__Work instructions__:
(a) In the text about Lewis's train painting, where did the advertisement that influenced several of her train paintings come from?
(b) Continue the text about Lewis's train painting, picking up after its final sentence.

__Document text__:
Trains occupied a unique place in Lewis's imagination and personal history. Growing up in Yarmouth from around 1914 to 1937, she lived in a home where trains passed by regularly, and she was known to wave at them—a simple gesture that connected her limited world to the larger one beyond. Those trains represented movement and possibility to someone whose physical limitations kept her largely confined to home. She absorbed every detail of the scenes they created, storing them away in the visual memory bank she would draw on for decades.
Then in 1937, everything changed. After losing both parents and living briefly with her brother, Lewis herself boarded a train to Marshalltown—a journey that would define the rest of her life. That train carried her to Digby, to her aunt's home, and eventually to meeting Everett Lewis and settling into the tiny roadside cottage where she would paint for the next three decades. The train was her gateway to independence, to marriage, to becoming an artist. It's impossible to imagine she didn't think of that journey when painting train stations.
By 1960, when she created this work, Lewis had been painting steadily for over twenty years. Her cottage in Marshalltown sat right on Highway No. 1, Nova Scotia's main tourist route, and she watched the modern world roll past her door every day. The juxtaposition in this painting—those traditional horse-drawn sleighs moving through a landscape dominated by industrial railway infrastructure—captures exactly what she witnessed: the old ways persisting even as new technologies transformed the Maritimes.
Notice the careful composition. The horse-drawn sleighs represent the world Lewis knew intimately, the rural traditions her father's generation practiced. These are the vehicles her father might have made harnesses for, the transportation that required the skilled craftsmanship of blacksmiths and leather workers. They're painted with her characteristic attention to detail and affection for working animals and traditional life.
But that locomotive smokestack—that's the future, the industrial age that was rapidly replacing horse-drawn transport with steel and steam. The contrast isn't heavy-handed; Lewis simply presents both realities coexisting in the winter landscape, much as they did in 1960s Nova Scotia. The painting documents a specific historical moment when both modes of transportation operated simultaneously, when train stations served as gathering points where old and new intersected.
The winter setting amplifies the scene's nostalgic power. Snow blankets the ground in Lewis's signature flat white, creating that dreamlike quality where time seems suspended. The landscape could be from 1860 or 1960—except for that industrial smokestack anchoring the scene firmly in the modern era. It's this tension between timelessness and change that gives the painting its emotional resonance.
Lewis painted from memory and imagination, but research has revealed she also drew inspiration from popular culture—magazines, advertisements, calendars, and packaging materials that made their way into her tiny cottage. A train advertisement from Fort Erie, Ontario was later discovered to have directly influenced several of her train paintings. This challenges the narrative of Lewis as purely an untrained, isolated folk artist and reveals her as someone who synthesized multiple visual sources into her unique artistic language.

__Stored data__:
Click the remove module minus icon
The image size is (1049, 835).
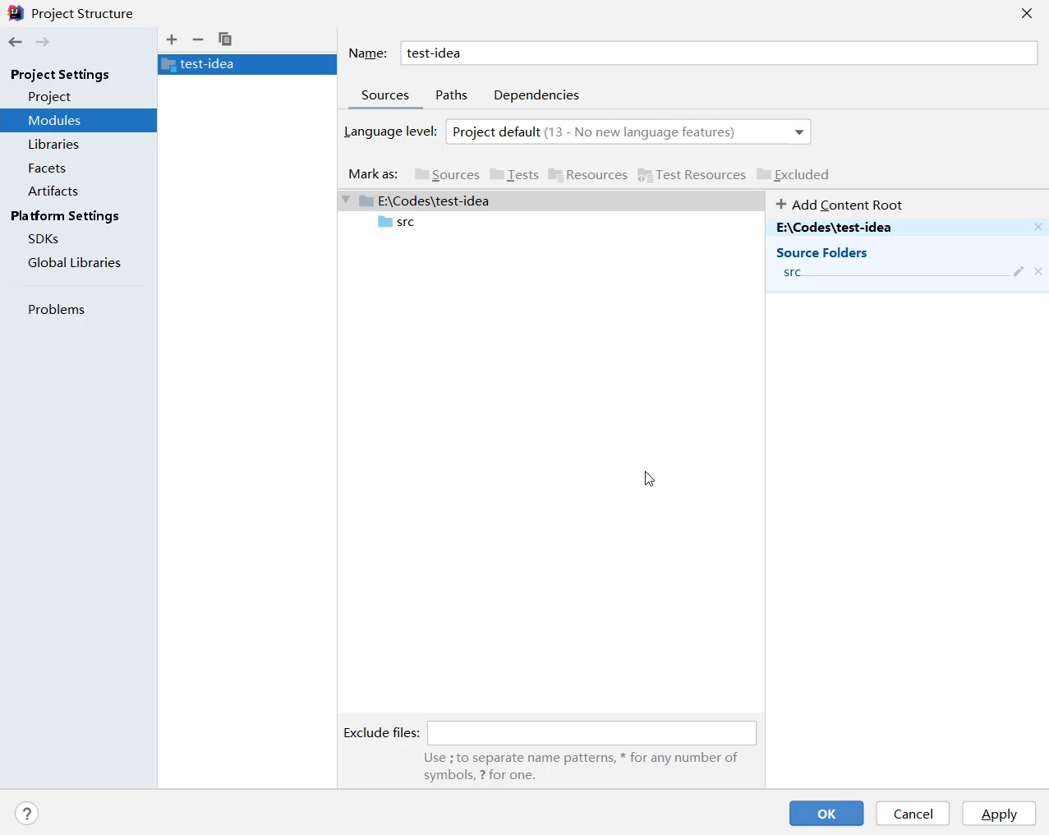pyautogui.click(x=198, y=39)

__Answers given__:
(a) Fort Erie, Ontario.

(b)
The 1960 dating places this work squarely in Lewis's mature period, before widespread recognition transformed her quiet routine. She was still painting primarily for locals and tourists who stopped at her roadside cottage, selling works for just a few dollars each. The technique is fully developed—those confident brushstrokes shaped by her arthritis, the bold primary colors applied without shading or shadows, the simplified forms that make every element immediately readable.
Train stations represented bustling community centers in Maritime life, places where people gathered, where goods arrived, where news from the outside world came in. Lewis captures that sense of activity and importance while maintaining her characteristic cheerfulness. Even documenting social change, she finds beauty and interest rather than loss or melancholy.
This painting later became one of Lewis's most valuable works, setting a record auction price that speaks to collectors' recognition of its artistic and historical significance. It represents Lewis at her best—drawing on personal memory, documenting Maritime life, creating visual poetry from simple scenes, and offering viewers a window into a vanishing world.
The museum-quality Giclee reproduction preserves every detail of Lewis's distinctive palette and technique. The white snow remains pristine, the horse-drawn sleighs maintain their traditional charm, and that locomotive smokestack stands as a monument to industrial progress—all rendered in the bold, flat style that makes Lewis's work immediately recognizable across decades and continents.
Perfect for anyone who cherishes Canadian folk art, railway history, winter landscapes, or Maritime heritage. This painting tells a bigger story than its simple composition suggests—it's about progress and tradition, isolation and connection, personal history and social change, all wrapped in Lewis's characteristic optimism and visual clarity.
Bring home a piece of Maritime transformation. Let this train station remind you that change and tradition can coexist, that simple scenes contain complex stories, and that even documenting the passage of time can be an act of celebration rather than mourning.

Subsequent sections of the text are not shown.